## PAGE
Start

When it comes to blockchain scalability, developers increasingly seek solutions that combine high throughput with access to deep liquidity. Traditional Layer 1 networks often face trade-offs between speed and decentralization, while most Layer 2 solutions are limited by the performance of the EVM. New approaches are emerging to bridge these gaps by combining high-performance execution environments with established security and liquidity layers. By merging Solana’s fast and efficient virtual machine with Ethereum’s robust settlement infrastructure, one such solution aims to deliver on this promise. This approach is embodied by Eclipse.xyz.

What is Eclipse.xyz?

Founded in June 2022 by Neel Somani, a former Citadel researcher and Airbnb software engineer, Eclipse was born from the ambition to combine high-throughput execution with Ethereum’s security. Somani, who had previously explored blockchain scalability through Ethereum rollup research, launched Eclipse Labs to build a performant Layer 2 using the Solana Virtual Machine (SVM). Backed early on by top-tier investors such as Placeholder, Polychain, DBA, Maven11, Fenbushi, and Flow Traders, Eclipse secured $65 million in funding. Notable individual supporters include Anatoly Yakovenko, Mert Mumtaz, Segfault, Barnabé Monnot, John Adler, and Hasu.

In 2023, Eclipse gained traction for its “beefy sequencer” model—an innovation focused on maximizing throughput via custom sequencer architecture. This laid the groundwork for the Giga Scale VM (GSVM), a next-gen performance layer that saw over 100,000 TPS in lab tests. By January 2025, the roadmap was publicly outlined under three development phases—Highland, Longhorn, and Wagyu—each emphasizing security, decentralization, performance, and developer experience.

End

## GIVEN PROBLEM 1
Which investment firms does the Eclipse.xyz overview name as early backers?
## GIVEN PROBLEM 2
Pick up the Eclipse.xyz overview right after its final sentence and carry it forward.

## DATA EXCERPT

Start

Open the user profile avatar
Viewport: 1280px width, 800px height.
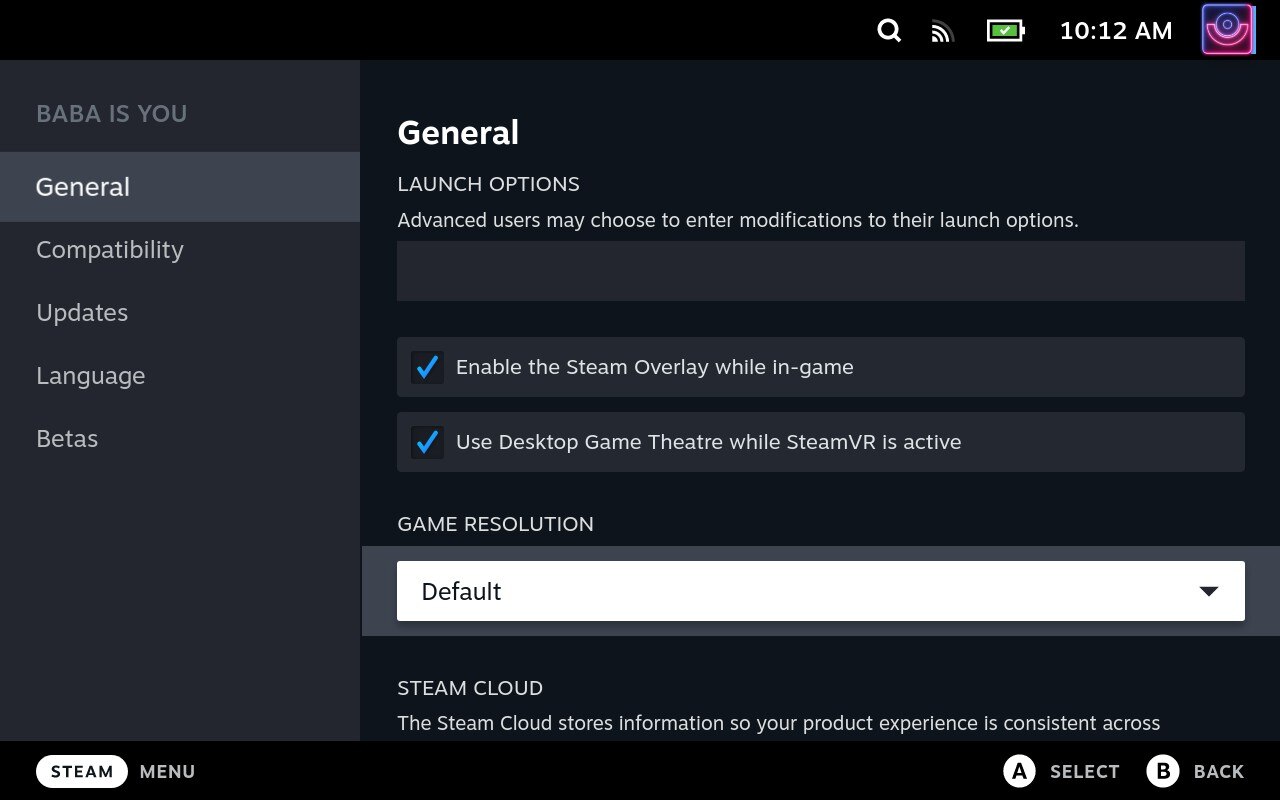click(x=1228, y=29)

End

## TASK OUTPUT 1
Placeholder, Polychain, DBA, Maven11, Fenbushi, and Flow Traders.

## TASK OUTPUT 2
On February 8, 2025, the team announced the launch of the Eclipse Foundation, a new governance body aimed at overseeing protocol decentralization and ecosystem growth. The development arm continued under Eclipse Labs, with separate communications for research and technical progress.

Eclipse’s growth has centered on a clear technical vision: building the fastest, most developer-friendly SVM-based L2. Through initiatives like fraud proofs, MEV redistribution, app-specific sequencing, and zero-knowledge integration, Eclipse is positioning itself as a core infrastructure provider for next-gen decentralized applications. As of early 2025, it continues to onboard developers and refine its GSVM client, with a mainnet launch expected later this year.

How Does Eclipse.xyz Work? Architecture and Transactions

Source: eclipse.xyz

Eclipse.xyz implements a modular architecture built from leading technologies across the Ethereum and Solana ecosystems to deliver high-throughput, low-cost, secure blockchain execution. The Eclipse Mainnet uniquely combines five core components: Ethereum for settlement, Solana Virtual Machine (SVM) for execution, Celestia for data availability, RISC Zero for fraud proofs, and Ethereum (ETH) for gas.

Settlement with Ethereum

As Ethereum’s first Solana Virtual Machine Layer 2, Eclipse settles directly to Ethereum. It integrates a validating bridge, which acts as the canonical source of truth, ensuring that all Eclipse nodes respect the same chain. This bridge provides guarantees like censorship resistance and eventual liveness. If a sequencer fails or attempts to censor transactions, users can force inclusion via the bridge. Nodes in the Eclipse network run full Ethereum nodes in parallel to ensure transaction accuracy and security. ETH is used as the native gas token on Eclipse, aligning with Ethereum-native DeFi and NFT ecosystems. Future plans include enabling gas fee payments with other tokens such as USDC.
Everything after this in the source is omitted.